# [TIP] codes de couleur pour scripts bash

## anigel

Bonjour,

Un truc tout bête, mais qui reste difficile à trouver lorsqu'on écrit des scripts bash : les codes pour "coloriser" le texte !

Enregistrez simplement le code ci-dessous dans un fichier color.sh par exemple, puis, dans votre script, faites un source color.sh ; les variables seront alors disponibles dans votre script.

```
__RED="\033[1;31m"

__DARK_RED="\033[0;31m"

__BLUE="\033[0;34m"

__LIGHT_BLUE="\033[1;34m"

__YELLOW="\033[1;33m"

__GREEN="\033[0;32m"

__LIGHT_GREEN="\033[1;32m"

__PURPLE="\033[0;35m"

__CYAN="\033[0;36m"

__BROWN="\033[0;33m"

__LIGHT_GREY="\033[0;37m"

__DARK_GREY="\033[1;30m"

__NO_COLOUR="\033[0m"
```

Amusez-vous bien  :Wink:  (et n'hésitez pas à compléter la liste des codes couleurs, au besoin).

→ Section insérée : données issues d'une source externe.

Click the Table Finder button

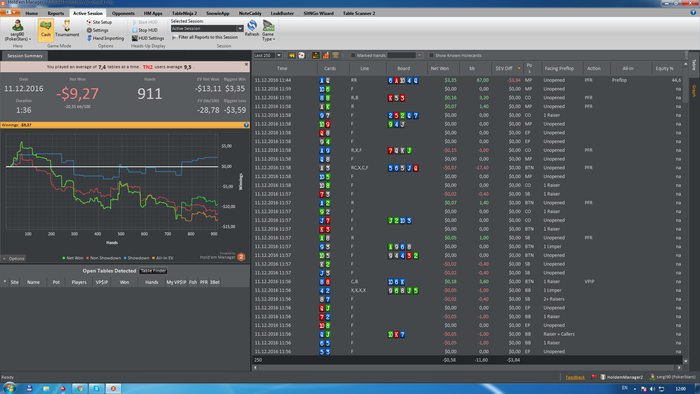pos(153,271)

EDIT : un ami vient de me linker cette page, plutôt sympa. J'y ajoute aussi celle-ci, très complète, que je viens de retrouver dans mon bookmark.

----------

## ttgeub

Pour voir l'effet produit, y a ce script qui affiche les couleurs :

```

T='gYw'   # The test text

echo -e "\n                 40m     41m     42m     43m\

     44m     45m     46m     47m";

for FGs in '    m' '   1m' '  30m' '1;30m' '  31m' '1;31m' '  32m' \

           '1;32m' '  33m' '1;33m' '  34m' '1;34m' '  35m' '1;35m' \

           '  36m' '1;36m' '  37m' '1;37m';

  do FG=${FGs// /}

  echo -en " $FGs \033[$FG  $T  "

  for BG in 40m 41m 42m 43m 44m 45m 46m 47m;

    do echo -en "$EINS \033[$FG\033[$BG  $T  \033[0m";

  done

  echo;

done

echo

```

PS : d'ailleurs anigel c'est pas toi qui me l'avait filé ce script ????Last edited by ttgeub on Mon Sep 19, 2005 9:00 am; edited 1 time in total

----------

## anigel

 *ttypub wrote:*   

> PS : d'ailleurs anigel c'est pas toi qui me l'avait filé ce script ????

 

Non, c'est S_Oz je crois  :Wink: . Moi j'avais juste fourni les couleurs  :Laughing:  !

----------

## Enlight

A priori j'ai aps exactement les mêmes donc je les poste :

 *Quote:*   

> couleurs_texte()
> 
> {
> 
>     rouge="\\033[0;31m"
> ...

 

A noter bien entendu que echo doit être appelé avec l'option -e pour interpréter les caractères échappés, et que chaque couleur peut être associé via paramétrages du TERM dans le ~.Xdefaults à une couleur réelle au format #XXXXXX.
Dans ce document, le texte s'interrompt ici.